Personal information
- Full name: Mark Buckley
- Born: 25 August 1962 (age 64)
- Original team: St Mark's
- Height: 179 cm (5 ft 10 in)
- Weight: 90 kg (198 lb)

Playing career^{1}
- Years: Club / Games (Goals)
- 1982–1985: Carlton / 27 (35)
- 1985: St Kilda / 07 0(4)
- 1987: Brisbane Bears / 04 0(2)
- Total:  / 38 (41)
- ^{1} Playing statistics correct to the end of 1987.

= Mark Buckley =

Australian rules footballer

Mark Buckley (born 25 August 1962) is a former Australian rules footballer who played with Carlton, St Kilda and the Brisbane Bears in the Victorian Football League (VFL) during the 1980s.

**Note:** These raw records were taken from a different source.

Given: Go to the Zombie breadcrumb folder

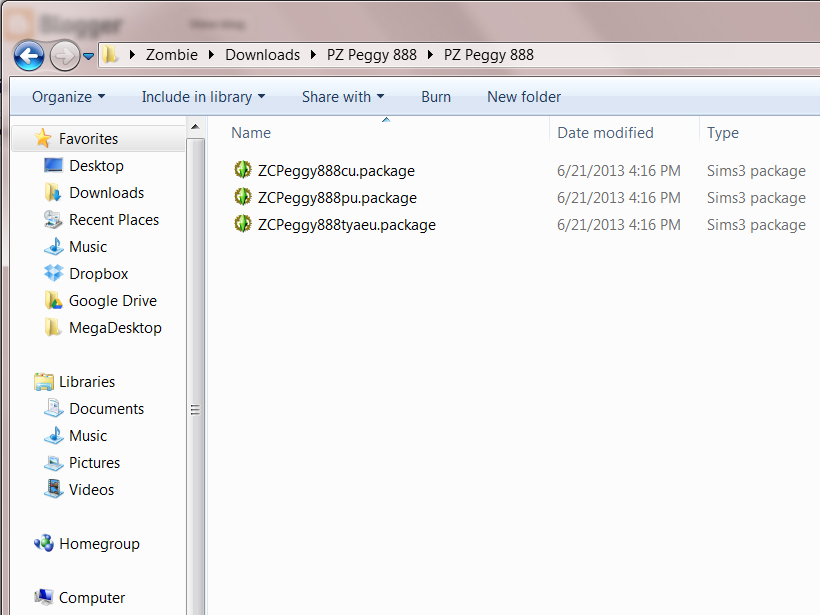Looking at the screenshot, I should pos(172,55).
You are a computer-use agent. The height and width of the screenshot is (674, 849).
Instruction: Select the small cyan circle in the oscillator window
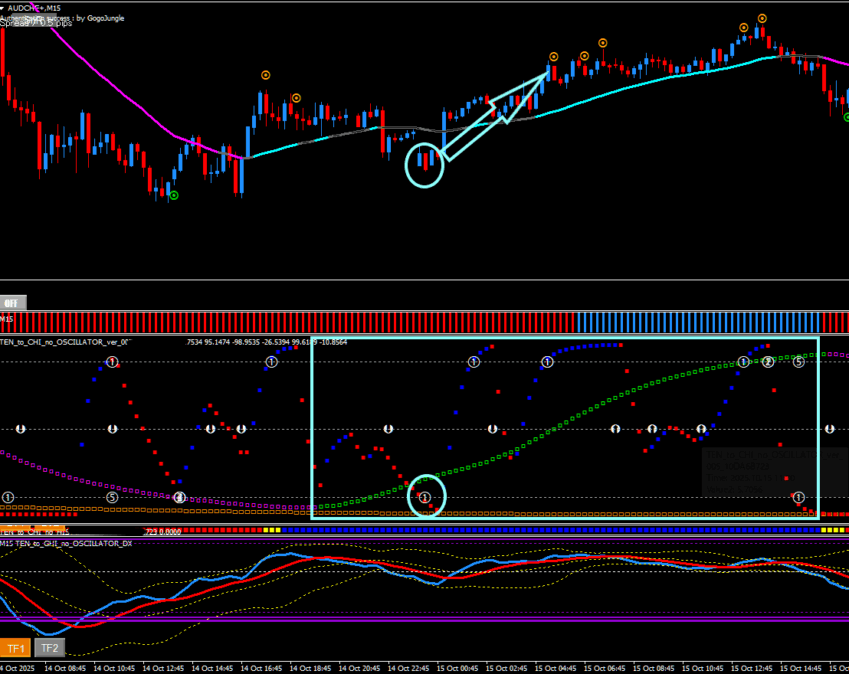(x=426, y=495)
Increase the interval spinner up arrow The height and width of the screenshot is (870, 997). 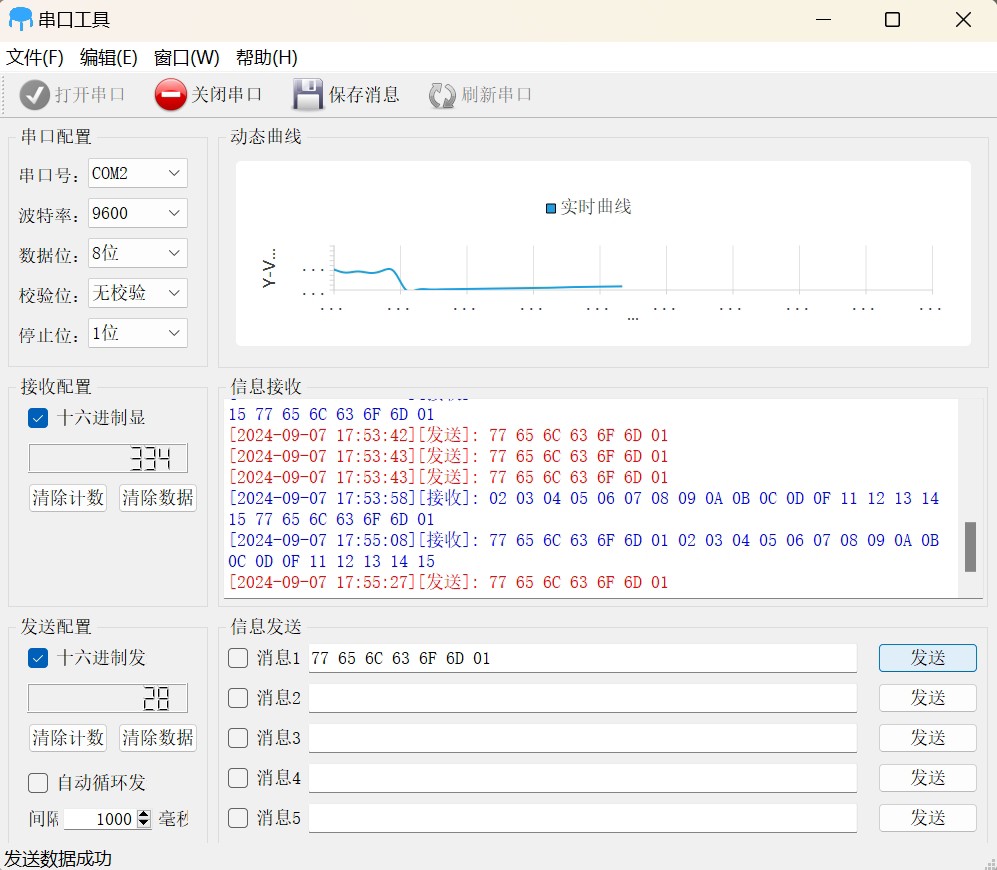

Recruited from St Mark's, Buckley participated in a Carlton Under-19s premiership in 1979, not playing seniors until 1982. His four games in 1982 all came in the home and away season wins, with Carlton going on to win a second successive premiership.

Buckley had become the third member of his family to play at Carlton, with his elder brother Stephen making six appearances in the 1980 VFL season and their father Brian playing over 100 games.

In the opening round of the 1983 VFL season, against Richmond, Buckley replaced an injured Ross Ditchburn at full-forward during the match and kicked six goals. He was a regular fixture in the team for the rest of the season and kicked 29 goals from 20 games. The following season he played just twice, with Western Australian star Warren Ralph taking his spot as a key forward.

After playing only one game in the first half of the 1985 VFL season, Buckley transferred to St Kilda midyear, playing seven games.

Buckley did not play a senior VFL game in 1986 and the following year moved to a third club, Brisbane, who were making their league debut. He had 17 disposals and two goals in his first game for the Bears, against Fitzroy, but made just three further appearances.

In 1988 Buckley transferred to South Australian National Football League (SANFL) club Norwood but could only play eight games in two seasons, kicking six goals, before his retirement at the end of the 1989 season.